- Directed by: T. R. Sundaram
- Based on: Ahalya by Hindu mythology
- Produced by: T. R. Sundaram
- Starring: K. Thavamani Devi S. D. Subbaiah
- Music by: R. Balusami
- Production company: Modern Theatres Ltd.
- Release date: 10 March 1937 (India);
- Running time: 2:35:33 (14,000 ft.)
- Country: India
- Language: Tamil

= Sathi Ahalya =

Sathi Ahalya is a 1937 Indian, Tamil language film directed by T. R. Sundaram. The film featured K. Thavamani Devi as Ahalya in her debut role.

==Plot==
The film depicts the story of Ahalya, wife of Gautama Maharishi, as told in Hindu mythology. Ahalya was turned into a stone by her husband as punishment for she was said to have been unfaithful to him. However, she gets back to her own self when Rama's feet touches the stone.

==Cast==
Cast according to the film's song book
- K. Thavamani Devi as Ahalikai (Ahalya)

======

▸ Set problem:
Answer the following questions using the text on Sathi Ahalya.
(a) Who composed the music for the film?
(b) Which production company made the film?
(c) According to the plot summary, what returns Ahalya from stone to her own self?

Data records
======

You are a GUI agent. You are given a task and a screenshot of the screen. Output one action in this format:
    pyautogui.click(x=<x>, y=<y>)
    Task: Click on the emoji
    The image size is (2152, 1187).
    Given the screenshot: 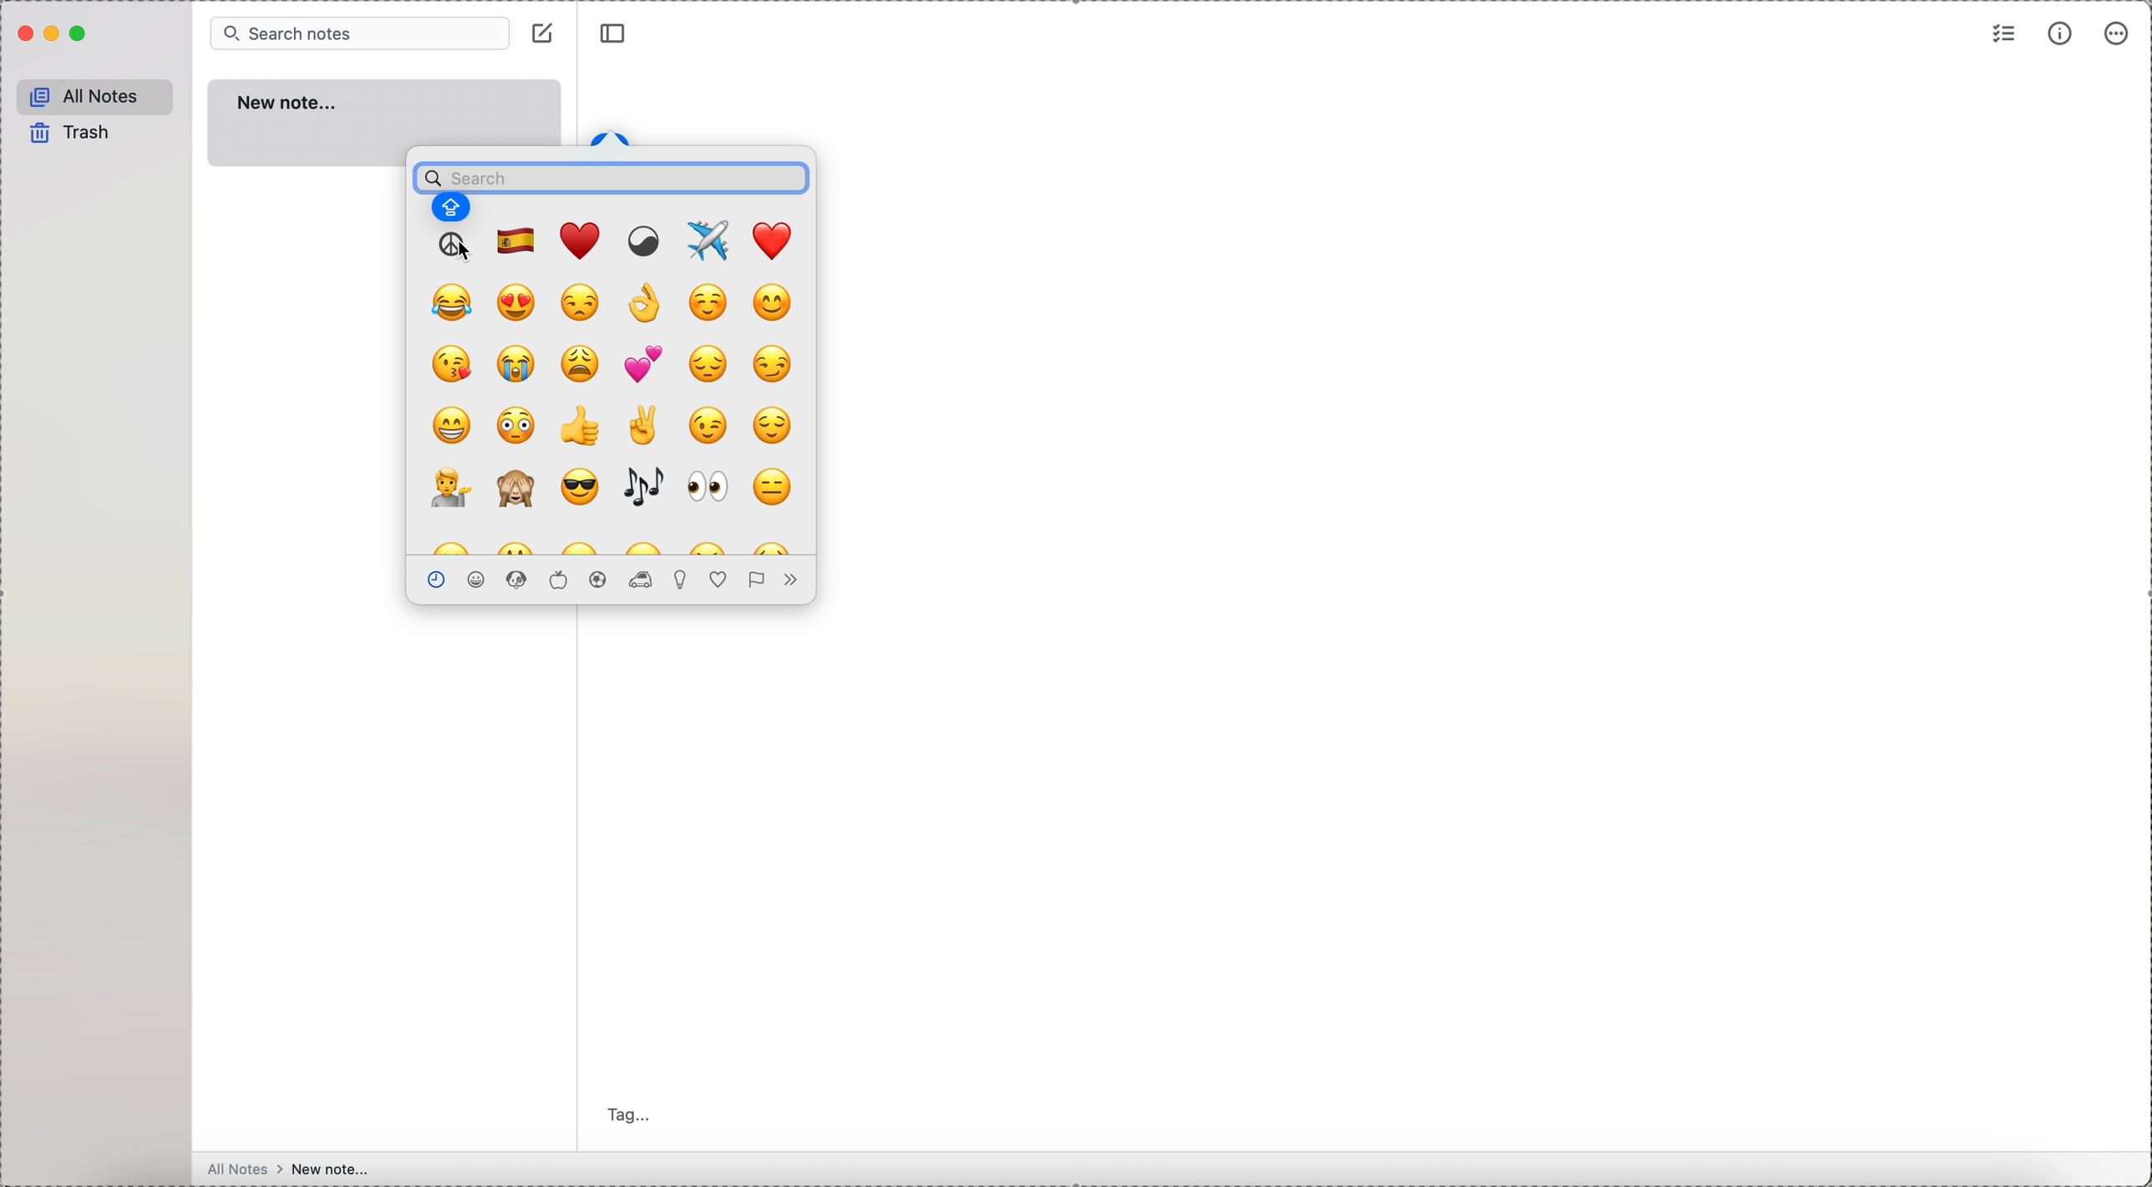 What is the action you would take?
    pyautogui.click(x=518, y=303)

======

▸ Correct answer:
(a) R. Balusami
(b) Modern Theatres Ltd.
(c) The touch of Rama's feet on the stone